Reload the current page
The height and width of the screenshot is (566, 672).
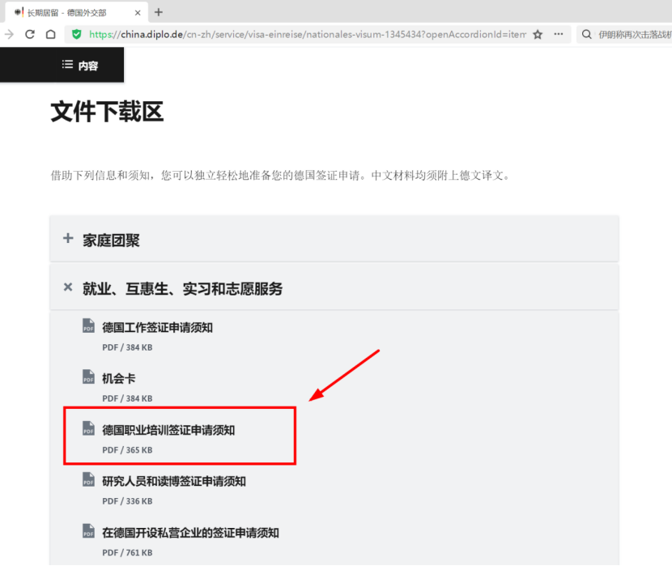click(x=30, y=35)
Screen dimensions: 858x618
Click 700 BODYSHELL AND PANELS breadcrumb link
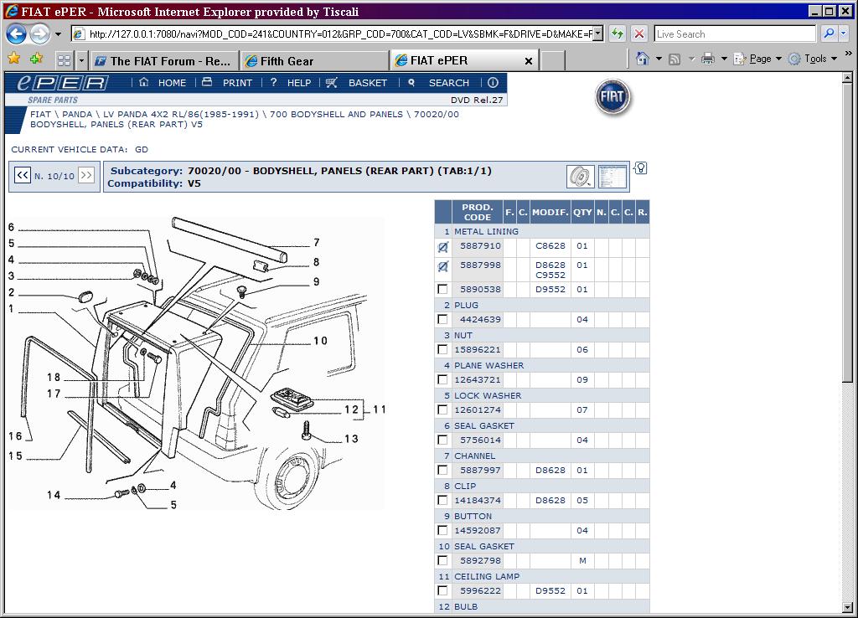[338, 114]
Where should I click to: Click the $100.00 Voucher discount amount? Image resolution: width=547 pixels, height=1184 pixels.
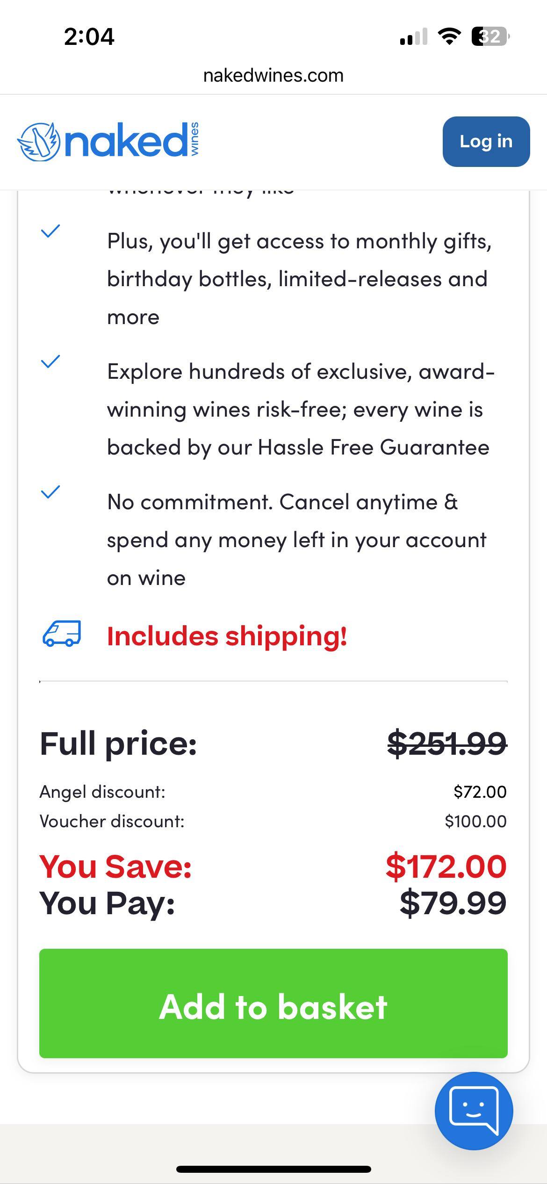475,821
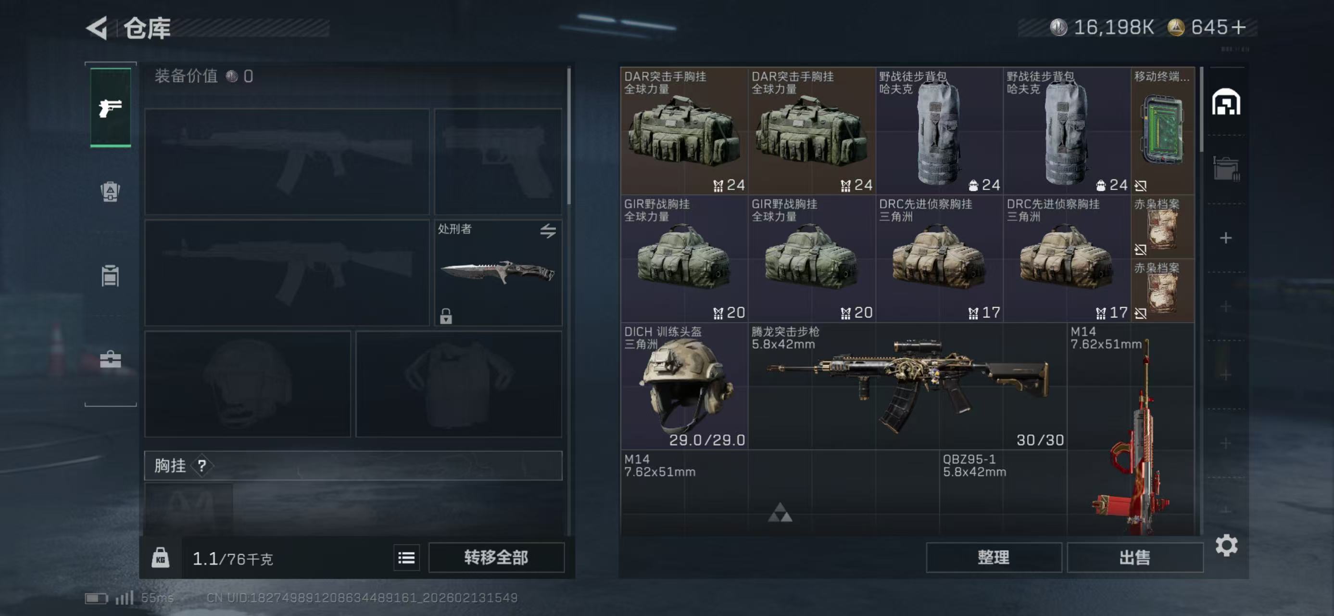Go back using the arrow beside 仓库
This screenshot has width=1334, height=616.
click(x=97, y=28)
****************************************
Task item :: Find the line that contains "Click 700 BODYSHELL". Copy it and every line after it through the end of the listing exactly, but not the pictures.

Exercise output ::
Click 700 BODYSHELL AND PANELS breadcrumb link
[338, 114]
Where should I click to: Click the $100.00 Voucher discount amount? Image resolution: width=547 pixels, height=1184 pixels.
475,821
Go back using the arrow beside 仓库
This screenshot has width=1334, height=616.
click(x=97, y=28)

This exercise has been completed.